One useful strategy for driving inclusion in diverse groups is to task attendees to write an ‘about me’ slide which is shared ahead of the session. This can outline things such as:
- How I like to work
- My areas of expertise
- What I am hoping to get out of the session
- How I prefer to communicate
Facilitators can also use this to look at the balance of perspectives, objectives and experiences in the team. They can also allocate individuals to breakout groups to maximise diversity or concentrate expertise (as appropriate).
Another useful approach to drive inclusion is to structure your agenda around smaller group breakouts, followed by share backs with the wider group. Smaller groups still need an element of facilitation. However, generally the smaller the group the more opportunity everyone has for their voices to be heard.
Ground rules are also important to establish. Brief attendees to try to be more self-aware and to actively give each other airtime. Establish the use of the ‘Raise hand’ feature in Teams when they want to speak, for example.
In some cases, we have even seen virtual meetings become a cultural leveller, as they flatten organisation hierarchies – for example by reducing deference that team members might have for their boss in a physical setting.
Virtual accessibility
We need to actively plan for specific accessibility needs in virtual settings. In a physical setting visual cues may make accessibility needs more present. Yet, a remote setting may even be an enabler through the use of accessibility features in digital tools such as live captions. Like in physical settings, planning is key.

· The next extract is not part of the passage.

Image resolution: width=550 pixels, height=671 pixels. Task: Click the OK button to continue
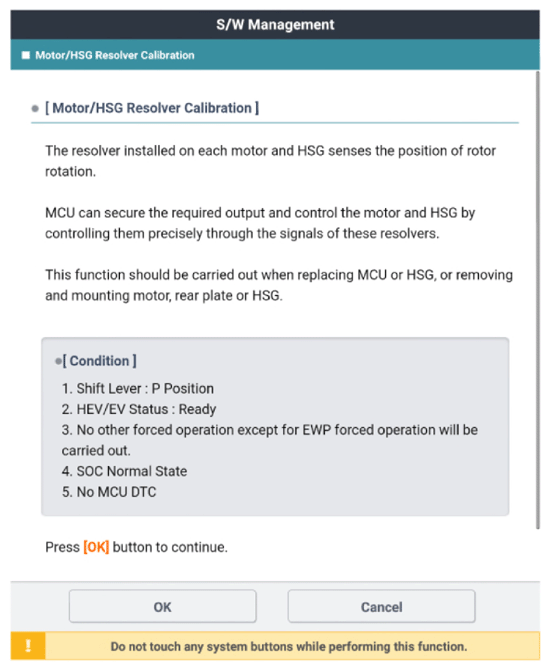(163, 606)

Virtual engagement for creative thinking
Engagement needs to be more actively planned. Warmups and ice breakers need to be more part of the agenda. Digital tools can help defend against distractions. Asking people to be present is a start. But techniques such as regular voting and gamifying participation can drive engagement. It can also help deliver feedback to facilitators on the level of group engagement and attention, and where help and coaching may be needed.
Consider side challenges – for example quizzes or cryptic puzzles, with prizes awarded to inject purpose. Creativity is your only limit. Make things fun! Equally, actively encourage breaks more regularly than you would with a typical set of back-to-back meetings.
Virtual tools and processes
There are many established design practices and tools to utilise which will help you establish the right methodology, tools and templates. Yet, we should be mindful of how these need to be modified, extended or changed for virtual meetings. Effective physical meetings require preparation. So do virtual meetings.
You’ll need to standardise the overall working method and toolset ahead of time, sharing this and encouraging people to try it out before the meeting. From a process perspective, a small working group should define the process based on objectives and create things like required templates, breakout meeting groups and process guides. And for the first time you try this, allow for things to go wrong by with extra time in your agenda – as they probably will.
Creating engaging experiences for everyone
Where do we get our best ideas from? Diverse groups where everyone has a voice to share their thoughts. That’s why ideation sessions are an essential business tool to solve the problems of today and create the opportunities of tomorrow.
And because we’ve moved more to virtual meetings, this means more people can take part, solving challenges quicker and building new ideas. When done in a clear and structured way, they can maximise human creativity and drives business results.
Creativity never needs to stop – even in a hybrid or remote working environment.